You'd think that having mastered such a complex undertaking I'd be pretty much left alone to practice my art. But as it turns out, the world is a much more complicated place than it used to be. Take, for example, the simple task of producing a weekly newspaper column, which my editor cruelly expects me to do every week.

When I first started writing, all I had to do was take a piece of paper, put it in the typewriter, stare at it blankly for four hours and then call my editor to plead for more time. Pressing a key resulted in a letter appearing on the page in a very uncomplicated process almost toast-like in its beauty.

Now, though, when I write a column and click on the "print" button, I get a message like this: Your document did not print because the printer driver is incompatible and we hate you we hate you, ha ha ha!

That's the gist of it, anyway: My printer thinks it's being driven, and whoever is doing the driving is "incompatible," a word high-school girls used to employ when they described why they did not want to go out with me or see my face. I'm expected to know how to fix the thing — me, the guy who makes toast!

The other day a guy pointed his cell phone at my stomach and said, "Here, let me beam you my business card." Sure, and then later we'll go out in the parking lot and fight with light sabers.
I don't know how to catch a business card with my stomach! (Turns out he was pointing at my cell phone, which I don't know how to work, either.)

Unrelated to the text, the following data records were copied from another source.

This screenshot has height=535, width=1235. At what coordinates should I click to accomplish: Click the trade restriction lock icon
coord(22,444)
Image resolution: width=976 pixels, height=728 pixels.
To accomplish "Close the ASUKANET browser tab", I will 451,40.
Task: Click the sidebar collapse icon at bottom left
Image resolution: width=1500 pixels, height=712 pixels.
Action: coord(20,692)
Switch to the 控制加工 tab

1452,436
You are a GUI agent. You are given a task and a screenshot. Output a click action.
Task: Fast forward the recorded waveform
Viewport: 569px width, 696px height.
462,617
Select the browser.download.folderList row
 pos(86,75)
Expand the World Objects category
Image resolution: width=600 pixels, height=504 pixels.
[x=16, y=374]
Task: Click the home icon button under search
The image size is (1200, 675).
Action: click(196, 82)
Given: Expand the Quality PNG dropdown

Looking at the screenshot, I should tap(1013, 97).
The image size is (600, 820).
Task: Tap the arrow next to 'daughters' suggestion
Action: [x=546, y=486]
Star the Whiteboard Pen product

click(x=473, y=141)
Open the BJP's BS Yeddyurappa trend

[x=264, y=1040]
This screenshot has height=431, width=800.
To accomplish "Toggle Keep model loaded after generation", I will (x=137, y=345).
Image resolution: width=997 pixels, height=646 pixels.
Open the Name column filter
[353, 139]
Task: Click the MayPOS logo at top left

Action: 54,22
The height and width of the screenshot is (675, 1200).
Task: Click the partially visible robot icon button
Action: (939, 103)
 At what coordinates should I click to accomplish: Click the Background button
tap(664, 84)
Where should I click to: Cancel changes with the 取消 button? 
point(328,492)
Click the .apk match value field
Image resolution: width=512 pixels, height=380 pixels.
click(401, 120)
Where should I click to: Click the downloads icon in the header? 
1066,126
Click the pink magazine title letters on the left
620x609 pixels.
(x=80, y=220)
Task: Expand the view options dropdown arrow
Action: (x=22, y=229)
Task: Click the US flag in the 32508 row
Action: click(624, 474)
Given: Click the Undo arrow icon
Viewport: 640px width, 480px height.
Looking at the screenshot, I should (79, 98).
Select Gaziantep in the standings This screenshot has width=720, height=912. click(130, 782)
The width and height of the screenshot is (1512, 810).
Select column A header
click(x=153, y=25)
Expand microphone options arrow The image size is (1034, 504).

It's no longer enough that I turn in a weekly column on time, or at least not so late that I deserve all this drama from my editor, and that I can make toast with exactly the right amount of butter despite what my kids say. No, I need to master a variety of technologies just to survive — man does not, as the saying goes, live by toast alone.

So my phone is apparently stuffed with magic-fairy-dust business cards, and I need to hire a chauffer for my printer. My air conditioner won't turn on unless I lie to it and tell it the time is 4:00 p.m. My car wants me to check my engine — I checked ... it's an engine. My microwave has more menu items than a Chinese restaurant — it can thaw, roast, sunburn, inflame, cremate and sonogram. (But it cannot, no matter how many buttons I push, toast a piece of bread, so ha ha ha.) My coffee pot beeps at me for no reason; sometimes the dishwasher sings along, with the dryer on bass.

My son is exasperated with me. "Dad, I've told you a thousand times, if you want to watch a DVD, all you have to do is push button 'B', disable the wireless, castigate the filaments and dongle the fleebe plasmastic klaxtor mixtronic eletro-floyd."

This may not be exactly what he says. It doesn't matter anyway: When I want to watch a DVD, all I have to do is ask my son to come over.

I understand that reasonable people like my son and unreasonable people like my editor expect that I'll take new technology in stride, mastering these new devices so that all I have to do is glance at my microwave and it will bark like a seal. But I don't care what they want.

I say, let them eat toast.

To write Bruce Cameron, visit his Website at www.wbrucecameron.com. To find out more about Bruce Cameron and read features by other Creators Syndicate writers and cartoonists, visit the Creators Syndicate Web page at www.creators.com.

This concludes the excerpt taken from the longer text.